§ **Task 1**: In the forum thread, what price did vsmith pay for the Piko 0-6-0T?
§ **Task 2**: List every distinct username that heads a post in the forum thread.
§ **Task 3**: Set down the part of the forum thread that opens with the words containing "# New toy to" and closes with "for this one.".

§ **Source extract**:
^^^^^^^^^^^^^^^^

# New toy to mess with: Piko 0-6-0T



## vsmith (Jan 2, 2008)

New toy to mess with:





At $75 I couldnt resist, I know all about its foibles but I figure its Germie cousin has gotten good reviews on GSM and I really really like the looks of this squat little monster. I'll be selling a couple more engines to make room for this one.


Besides I dont think theres anything mentioned I cant deal with


----------



## Torby (Jan 2, 2008)

Can't wait to see what you turn it into.


----------



## cjwalas (Jan 2, 2008)

I'm curious about this one. Heard it was a good runner. Are you planning on taking it apart at all? Love to see what the basic chassic looks like. 
Have fun with it! 
Who's got it for $75? 
Chris


----------



## lownote (Jan 3, 2008)

That thing has potential, potential, potential. I'm looking forward to what you do with it too. 

I've only ever seen it for sale in starter set--where can you buy it alone?


----------



## Les (Feb 11, 2008)

Vic,

That looks like it has great potential. What are the 'foibles' you speak of? Good luck, and keep us posted.

Les


----------



## vsmith (Jan 2, 2008)

^^^^^^^^^^^^^^^^

(Dataset excerpt)
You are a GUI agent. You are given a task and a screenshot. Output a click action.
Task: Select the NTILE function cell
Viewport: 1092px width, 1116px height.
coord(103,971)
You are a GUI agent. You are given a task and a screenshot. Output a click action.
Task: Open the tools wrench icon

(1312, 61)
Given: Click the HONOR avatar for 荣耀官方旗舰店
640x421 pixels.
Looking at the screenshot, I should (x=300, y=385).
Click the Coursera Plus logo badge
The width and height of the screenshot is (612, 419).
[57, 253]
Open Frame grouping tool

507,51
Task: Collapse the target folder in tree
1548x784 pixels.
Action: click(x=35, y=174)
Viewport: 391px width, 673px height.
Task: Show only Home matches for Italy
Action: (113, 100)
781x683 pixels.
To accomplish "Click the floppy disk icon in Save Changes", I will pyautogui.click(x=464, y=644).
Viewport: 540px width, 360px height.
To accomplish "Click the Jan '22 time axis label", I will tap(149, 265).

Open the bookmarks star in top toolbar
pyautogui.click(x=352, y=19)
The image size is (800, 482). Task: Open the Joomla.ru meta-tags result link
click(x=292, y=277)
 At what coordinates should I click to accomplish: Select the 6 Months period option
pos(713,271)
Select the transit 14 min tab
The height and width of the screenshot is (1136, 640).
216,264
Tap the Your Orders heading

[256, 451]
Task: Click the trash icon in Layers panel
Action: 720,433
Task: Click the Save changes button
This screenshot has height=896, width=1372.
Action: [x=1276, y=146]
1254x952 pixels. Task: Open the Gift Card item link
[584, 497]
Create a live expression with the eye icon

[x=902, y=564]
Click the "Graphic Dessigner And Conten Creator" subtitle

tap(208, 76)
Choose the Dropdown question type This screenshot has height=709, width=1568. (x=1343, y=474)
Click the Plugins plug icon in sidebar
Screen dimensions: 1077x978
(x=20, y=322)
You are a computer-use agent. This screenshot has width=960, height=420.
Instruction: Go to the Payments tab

^^^^^^^^^^^^^^^^

§ **Exercise solution 1**: $75

§ **Exercise solution 2**: vsmith, Torby, cjwalas, lownote, Les

§ **Exercise solution 3**:
# New toy to mess with: Piko 0-6-0T



## vsmith (Jan 2, 2008)

New toy to mess with:





At $75 I couldnt resist, I know all about its foibles but I figure its Germie cousin has gotten good reviews on GSM and I really really like the looks of this squat little monster. I'll be selling a couple more engines to make room for this one.